「眠るのを拒絶した…」フランス紙の熟練記者がコロナ重症化から奇跡の生還! 世間に送った“警告”とは?【現地発】

2020年05月03日 結城麻里

入院時は「呼吸困難もなかった」

リーグが中断するまではCLの取材にも姿を見せていたヴァンサン・デュリック氏。 (C)Getty Images

 フランス・フットボール界で最も有名な記者のひとりで『ワールドサッカーダイジェスト』誌でもお馴染みのヴァンサン・デュリュック氏(『L’EQUIPE』紙)が、新型コロナウィルスとの激闘に勝利して生還した。その告白が、感動と衝撃を呼んでいる。

 デュリュック氏は、フランスが「総とじこもり」に突入した翌日にあたる3月18日、急に発熱に見舞われた。熱は1週間を経ても下がらなかったため、担当医が救急医療部門に行くように指示。もはや新型コロナウィルスに感染したことは明らかだった。だが本人は、テスト後に「間違いなくCovid-19です。それを受け止めたうえで、自宅に戻って療養してください」と言われるものと思っていたという。

 だが違った。日用品も持参していないまま、デュリック氏はランブイエ病院に入院となったのだ。3月26日のことだった。

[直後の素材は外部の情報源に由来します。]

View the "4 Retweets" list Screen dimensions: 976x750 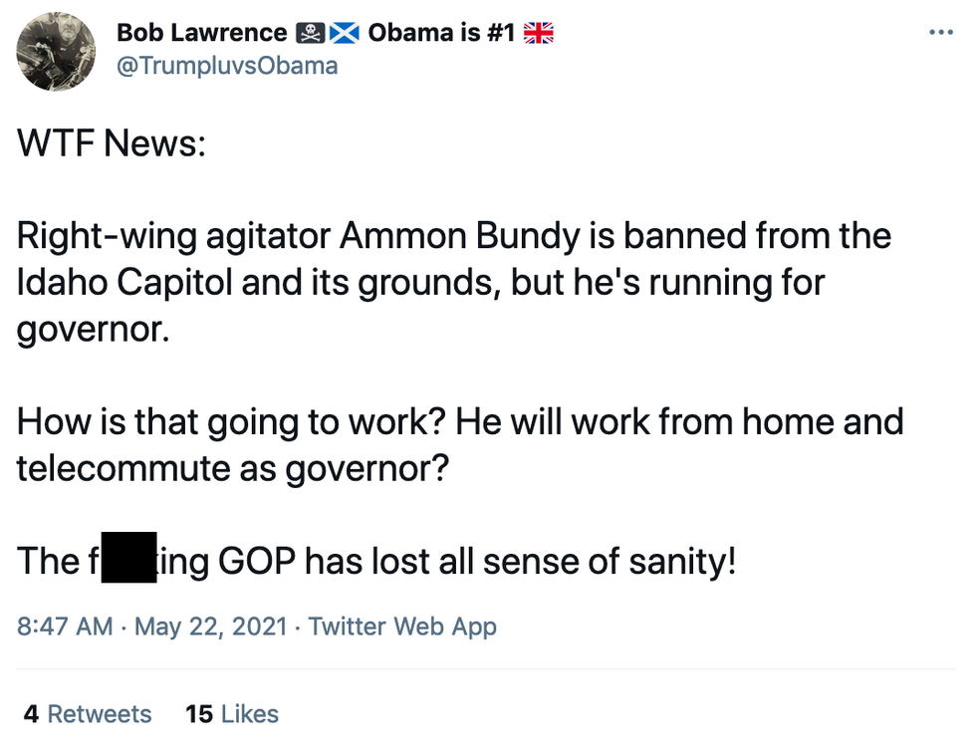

 そのときは「呼吸困難などはなかった」そうだ。ところが聴診の結果、すでに肺が冒されていることが判明。以降は検査のたびに事態は悪化の一途を辿った。そしてついに、「人工呼吸器をつけ、翌日から僕は呼吸困難に陥り始めた」

 そこから生死をかけた苦闘が始まった。「蘇生処置室に入って、やっと出たかと思うと再び入った。合計すると約20日間も蘇生処置室にいた」という。「経験した人なら、これがどれほど恐怖感を伴うかわかると思う」

「ときに90%の酸素を外からもらう必要があった」という。つまり自力では10%しか吸入できなくなっていたのだ。だが医師団は、気管挿管によって最悪の結果を招くことを恐れた。気管挿管とは、気管にチューブを挿入して肺に直接酸素を送り込む処置だが、状況によって種々の危険を伴い、ミリ単位でも入れ間違えれば命にかかわる。そのため医師団は「気管挿管を避けるため、3日3晩腹ばいになっている覚悟はあるかと聞いてきた」

 「(入院して)3週間ずっと、ほとんど眠らなかった。眠りたくなかった。眠るのを拒絶したんだ」と打ち明ける。眠りに落ちれば、そのまま生還できないかもしれないという恐怖だ。そこで彼は意識を保ったまま激闘する道を選択したのだ。壮絶な闘いである。